We may won’t be very popular with this opinion, but we hold on to it. We’ve travelled to Iceland last year – on a budget. But how much that budget was, that’s the question. Well, it has been our most expensive trips ever. And we’ve already been to some countries that are not exactly famous for being dirt cheap – like Switzerland, Australia or the United States.
Iceland on budget: tips
We tried to keep a strict budget in Iceland, and, of course, we’ve read some tips beforehand. Most of which we didn’t find useful though. Like buy your alcohol Duty-Free. We usually don’t even drink alcohol, but it’s certainly not Iceland where we want to try out fancy cocktails. Don’t eat out in restaurants often. Again, we don’t do that anyway. We are budget travellers by default. And when we were advised to drink tap water, we couldn’t help but laugh. That’s what we do almost everywhere in Europe, anyway, we wouldn’t even think of buying bottled water.

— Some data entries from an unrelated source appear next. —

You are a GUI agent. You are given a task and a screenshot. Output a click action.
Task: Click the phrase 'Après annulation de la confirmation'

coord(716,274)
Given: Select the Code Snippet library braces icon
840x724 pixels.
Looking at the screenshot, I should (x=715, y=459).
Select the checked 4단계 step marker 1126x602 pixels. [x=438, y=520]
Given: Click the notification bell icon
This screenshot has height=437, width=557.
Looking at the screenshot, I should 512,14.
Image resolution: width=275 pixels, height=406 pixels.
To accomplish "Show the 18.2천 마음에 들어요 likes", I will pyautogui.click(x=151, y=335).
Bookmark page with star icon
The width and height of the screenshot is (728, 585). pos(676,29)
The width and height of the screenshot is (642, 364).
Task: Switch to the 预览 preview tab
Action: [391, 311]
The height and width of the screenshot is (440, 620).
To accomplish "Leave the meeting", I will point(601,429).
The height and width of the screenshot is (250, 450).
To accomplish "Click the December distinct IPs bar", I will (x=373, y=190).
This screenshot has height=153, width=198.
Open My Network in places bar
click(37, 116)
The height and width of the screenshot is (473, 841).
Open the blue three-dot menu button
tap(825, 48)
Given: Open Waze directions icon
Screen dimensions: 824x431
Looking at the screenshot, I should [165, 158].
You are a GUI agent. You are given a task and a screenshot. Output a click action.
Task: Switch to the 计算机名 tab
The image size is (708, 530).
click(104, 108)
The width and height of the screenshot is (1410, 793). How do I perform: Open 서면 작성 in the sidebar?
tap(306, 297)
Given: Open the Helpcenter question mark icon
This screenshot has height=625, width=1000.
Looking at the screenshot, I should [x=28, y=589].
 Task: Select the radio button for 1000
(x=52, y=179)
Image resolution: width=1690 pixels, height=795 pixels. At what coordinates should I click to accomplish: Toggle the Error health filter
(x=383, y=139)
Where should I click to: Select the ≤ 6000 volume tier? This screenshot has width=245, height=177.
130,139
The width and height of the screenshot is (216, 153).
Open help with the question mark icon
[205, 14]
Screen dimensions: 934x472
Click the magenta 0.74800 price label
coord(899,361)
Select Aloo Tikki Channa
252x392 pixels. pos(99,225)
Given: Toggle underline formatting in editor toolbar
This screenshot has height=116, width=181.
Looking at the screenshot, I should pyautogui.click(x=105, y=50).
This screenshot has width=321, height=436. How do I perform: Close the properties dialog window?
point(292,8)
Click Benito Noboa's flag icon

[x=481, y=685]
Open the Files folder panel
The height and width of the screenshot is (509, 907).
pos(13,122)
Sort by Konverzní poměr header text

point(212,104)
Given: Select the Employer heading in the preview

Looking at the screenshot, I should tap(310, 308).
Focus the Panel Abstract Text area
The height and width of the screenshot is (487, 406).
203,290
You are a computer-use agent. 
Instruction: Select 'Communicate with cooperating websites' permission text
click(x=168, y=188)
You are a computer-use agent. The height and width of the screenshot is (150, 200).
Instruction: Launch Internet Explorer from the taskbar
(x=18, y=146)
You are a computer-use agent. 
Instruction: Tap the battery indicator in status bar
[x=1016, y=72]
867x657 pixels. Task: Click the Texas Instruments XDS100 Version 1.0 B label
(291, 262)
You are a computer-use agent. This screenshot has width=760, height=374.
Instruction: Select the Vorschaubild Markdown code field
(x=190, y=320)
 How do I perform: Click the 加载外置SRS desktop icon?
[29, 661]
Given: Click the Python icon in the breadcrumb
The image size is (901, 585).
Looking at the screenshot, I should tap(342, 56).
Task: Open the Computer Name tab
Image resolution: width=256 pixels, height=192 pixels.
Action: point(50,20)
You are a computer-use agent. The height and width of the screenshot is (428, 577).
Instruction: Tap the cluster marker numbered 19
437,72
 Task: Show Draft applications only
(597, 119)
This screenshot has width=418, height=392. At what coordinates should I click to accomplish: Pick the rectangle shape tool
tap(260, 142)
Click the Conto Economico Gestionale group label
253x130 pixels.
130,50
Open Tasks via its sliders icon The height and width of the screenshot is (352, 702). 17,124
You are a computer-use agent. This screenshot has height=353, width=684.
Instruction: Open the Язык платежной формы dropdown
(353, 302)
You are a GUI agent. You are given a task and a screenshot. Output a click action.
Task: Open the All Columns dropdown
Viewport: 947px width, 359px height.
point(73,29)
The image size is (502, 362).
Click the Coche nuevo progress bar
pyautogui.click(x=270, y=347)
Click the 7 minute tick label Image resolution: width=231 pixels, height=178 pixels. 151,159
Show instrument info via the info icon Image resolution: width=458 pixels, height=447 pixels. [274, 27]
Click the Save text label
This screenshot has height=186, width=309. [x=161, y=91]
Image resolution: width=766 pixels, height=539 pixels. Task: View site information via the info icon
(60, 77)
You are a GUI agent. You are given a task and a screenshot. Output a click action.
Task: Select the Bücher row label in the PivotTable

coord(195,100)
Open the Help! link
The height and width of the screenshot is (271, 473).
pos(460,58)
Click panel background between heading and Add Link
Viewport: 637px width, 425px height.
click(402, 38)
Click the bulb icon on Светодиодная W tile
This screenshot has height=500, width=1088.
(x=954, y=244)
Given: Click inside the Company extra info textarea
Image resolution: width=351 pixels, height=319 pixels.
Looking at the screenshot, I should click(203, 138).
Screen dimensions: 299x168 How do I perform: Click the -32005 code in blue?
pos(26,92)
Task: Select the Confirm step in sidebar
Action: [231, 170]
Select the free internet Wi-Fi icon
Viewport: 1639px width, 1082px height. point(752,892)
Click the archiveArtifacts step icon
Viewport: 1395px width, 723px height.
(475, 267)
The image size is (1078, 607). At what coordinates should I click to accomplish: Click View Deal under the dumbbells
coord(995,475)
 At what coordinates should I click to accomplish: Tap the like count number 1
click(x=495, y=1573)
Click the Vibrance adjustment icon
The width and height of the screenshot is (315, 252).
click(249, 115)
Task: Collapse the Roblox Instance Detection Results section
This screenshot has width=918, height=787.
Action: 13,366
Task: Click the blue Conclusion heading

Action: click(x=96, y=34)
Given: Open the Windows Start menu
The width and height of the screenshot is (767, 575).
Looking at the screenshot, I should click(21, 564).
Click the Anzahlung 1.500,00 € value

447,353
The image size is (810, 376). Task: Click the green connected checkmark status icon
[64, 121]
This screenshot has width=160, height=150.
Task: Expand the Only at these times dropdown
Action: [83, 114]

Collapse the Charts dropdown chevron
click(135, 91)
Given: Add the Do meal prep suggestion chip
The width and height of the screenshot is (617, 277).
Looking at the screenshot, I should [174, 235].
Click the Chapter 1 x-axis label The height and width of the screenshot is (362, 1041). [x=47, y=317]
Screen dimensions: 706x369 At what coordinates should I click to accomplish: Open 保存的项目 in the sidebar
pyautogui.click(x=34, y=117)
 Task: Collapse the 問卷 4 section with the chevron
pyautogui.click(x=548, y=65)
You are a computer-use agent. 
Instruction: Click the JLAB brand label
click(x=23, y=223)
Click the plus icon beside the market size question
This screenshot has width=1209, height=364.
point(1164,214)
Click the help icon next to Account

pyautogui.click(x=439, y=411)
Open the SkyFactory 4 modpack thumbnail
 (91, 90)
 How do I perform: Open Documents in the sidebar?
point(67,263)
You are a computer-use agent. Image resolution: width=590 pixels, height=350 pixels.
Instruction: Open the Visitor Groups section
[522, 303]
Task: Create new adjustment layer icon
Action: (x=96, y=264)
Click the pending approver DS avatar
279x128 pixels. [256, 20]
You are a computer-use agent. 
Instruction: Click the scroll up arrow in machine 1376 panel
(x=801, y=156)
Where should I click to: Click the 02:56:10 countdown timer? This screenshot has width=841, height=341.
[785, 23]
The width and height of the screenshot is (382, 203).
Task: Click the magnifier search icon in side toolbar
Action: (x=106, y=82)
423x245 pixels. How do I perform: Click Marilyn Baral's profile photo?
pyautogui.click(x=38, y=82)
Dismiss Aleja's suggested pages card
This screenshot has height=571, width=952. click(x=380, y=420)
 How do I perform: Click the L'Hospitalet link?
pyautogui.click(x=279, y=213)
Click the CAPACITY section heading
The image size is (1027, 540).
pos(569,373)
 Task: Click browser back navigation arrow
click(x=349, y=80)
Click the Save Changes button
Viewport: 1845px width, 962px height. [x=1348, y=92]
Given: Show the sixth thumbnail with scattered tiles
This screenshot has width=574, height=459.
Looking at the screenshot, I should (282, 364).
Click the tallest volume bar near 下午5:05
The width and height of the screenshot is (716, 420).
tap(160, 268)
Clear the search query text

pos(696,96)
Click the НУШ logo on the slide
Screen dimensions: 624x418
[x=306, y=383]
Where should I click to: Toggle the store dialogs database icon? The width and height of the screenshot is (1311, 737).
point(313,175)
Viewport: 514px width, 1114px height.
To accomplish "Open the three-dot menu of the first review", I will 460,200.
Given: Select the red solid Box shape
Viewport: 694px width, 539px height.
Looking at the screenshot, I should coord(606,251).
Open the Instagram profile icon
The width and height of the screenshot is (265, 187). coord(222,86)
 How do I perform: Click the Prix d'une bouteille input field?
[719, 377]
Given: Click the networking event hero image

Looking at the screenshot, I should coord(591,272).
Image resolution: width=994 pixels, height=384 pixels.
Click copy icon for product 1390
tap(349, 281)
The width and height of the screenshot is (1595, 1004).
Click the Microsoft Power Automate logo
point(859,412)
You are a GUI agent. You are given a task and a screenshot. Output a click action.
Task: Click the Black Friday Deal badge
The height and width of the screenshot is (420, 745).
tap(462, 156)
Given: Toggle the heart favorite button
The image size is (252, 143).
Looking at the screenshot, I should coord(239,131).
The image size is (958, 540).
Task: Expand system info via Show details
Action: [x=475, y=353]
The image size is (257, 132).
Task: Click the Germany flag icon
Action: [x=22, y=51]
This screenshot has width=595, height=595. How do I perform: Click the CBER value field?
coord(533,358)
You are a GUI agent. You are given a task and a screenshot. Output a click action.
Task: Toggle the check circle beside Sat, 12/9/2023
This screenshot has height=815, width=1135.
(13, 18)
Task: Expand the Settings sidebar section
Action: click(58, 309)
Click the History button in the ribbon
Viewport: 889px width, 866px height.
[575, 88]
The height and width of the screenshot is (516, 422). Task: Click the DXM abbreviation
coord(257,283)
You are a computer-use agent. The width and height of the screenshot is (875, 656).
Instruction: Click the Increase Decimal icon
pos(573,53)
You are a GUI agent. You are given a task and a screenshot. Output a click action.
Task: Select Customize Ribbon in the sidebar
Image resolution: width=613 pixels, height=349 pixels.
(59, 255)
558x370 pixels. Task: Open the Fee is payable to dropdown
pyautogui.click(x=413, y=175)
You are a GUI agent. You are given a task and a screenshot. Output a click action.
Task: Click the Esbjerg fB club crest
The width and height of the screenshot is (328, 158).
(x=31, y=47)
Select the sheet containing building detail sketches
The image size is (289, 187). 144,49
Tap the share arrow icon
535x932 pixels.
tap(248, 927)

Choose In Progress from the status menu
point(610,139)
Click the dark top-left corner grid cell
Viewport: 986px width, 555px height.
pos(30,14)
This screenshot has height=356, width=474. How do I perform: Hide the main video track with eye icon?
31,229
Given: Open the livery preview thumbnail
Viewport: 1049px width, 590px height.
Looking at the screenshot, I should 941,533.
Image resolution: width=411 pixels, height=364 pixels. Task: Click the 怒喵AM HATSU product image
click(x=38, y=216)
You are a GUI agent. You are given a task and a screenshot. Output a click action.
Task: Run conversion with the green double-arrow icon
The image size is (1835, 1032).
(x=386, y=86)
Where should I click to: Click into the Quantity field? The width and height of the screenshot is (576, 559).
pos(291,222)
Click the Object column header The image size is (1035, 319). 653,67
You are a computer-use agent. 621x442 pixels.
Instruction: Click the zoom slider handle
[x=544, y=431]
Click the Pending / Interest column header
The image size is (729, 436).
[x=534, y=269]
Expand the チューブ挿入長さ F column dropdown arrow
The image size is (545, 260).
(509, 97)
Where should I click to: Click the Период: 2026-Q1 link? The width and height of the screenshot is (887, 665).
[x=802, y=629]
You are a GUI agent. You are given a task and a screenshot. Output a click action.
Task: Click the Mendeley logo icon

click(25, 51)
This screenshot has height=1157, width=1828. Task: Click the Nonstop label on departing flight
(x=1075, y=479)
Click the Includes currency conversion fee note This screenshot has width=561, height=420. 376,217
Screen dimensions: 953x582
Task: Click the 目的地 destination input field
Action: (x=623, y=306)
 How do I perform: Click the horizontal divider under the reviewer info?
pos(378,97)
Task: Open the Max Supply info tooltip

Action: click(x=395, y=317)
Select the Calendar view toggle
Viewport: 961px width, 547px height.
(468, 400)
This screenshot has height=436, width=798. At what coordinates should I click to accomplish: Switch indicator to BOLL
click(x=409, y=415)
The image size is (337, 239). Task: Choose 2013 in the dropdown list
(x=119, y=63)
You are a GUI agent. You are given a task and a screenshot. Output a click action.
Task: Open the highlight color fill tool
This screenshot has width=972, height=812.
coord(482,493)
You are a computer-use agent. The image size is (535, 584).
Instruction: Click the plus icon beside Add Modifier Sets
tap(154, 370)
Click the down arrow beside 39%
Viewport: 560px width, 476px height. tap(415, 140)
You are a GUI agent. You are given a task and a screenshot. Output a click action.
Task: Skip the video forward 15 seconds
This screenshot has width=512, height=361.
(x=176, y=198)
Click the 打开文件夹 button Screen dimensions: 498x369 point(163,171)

Find hostels. Well, yes, hostels are supposed to be the cheapest type of accommodation if you want roof above your head. But even the cheapest hostels in Iceland are, well, not so cheap. Okay, next. Visit free attractions – like most of the natural beauties. Wonderful waterfalls, beaches and free hot springs. But again. You still need to get there, and that’s not free. Some of them are located in very remote areas of Iceland.
Couchsurf. Well, good luck with that if you visit in the summer when there are more tourists than locals, or you go anywhere other than relatively densely populated Southern Iceland.
Camp. Yeah. But since you most probably arrive by airplane, you either pay for the extra weight in your luggage, or buy a tent in Iceland. Money, again. And this shouldn’t be the cheapest tent you can find on the market, since weather conditions can be quite unfriendly even in the peak of summer. Your tent should be at least waterproof. You also need warm clothes, and a sleeping bag that keeps you warm. Temperature can drop below 0 at night even in the summer.
Hitchhike. You can. But maybe you’ll wait hours outside, and maybe the weather won’t be that nice. And you should give up on visiting areas that are more remote.
Keeping it real
I’m not saying that these tips won’t help anyone just because we didn’t find them very helpful. What I’m saying is that it takes much more sacrifices to keep a strict budget in Iceland than in many other countries. And even then, that budget will probably still be much higher. What I’m saying is that for a lot of people, these compromises probably don’t worth it.
But our goal is not to discourage you from visiting Iceland. It’s a breathtaking wonderland and one of our favorite countries in the world! It’s also not our intention to help you making excuses. We want you to be prepared.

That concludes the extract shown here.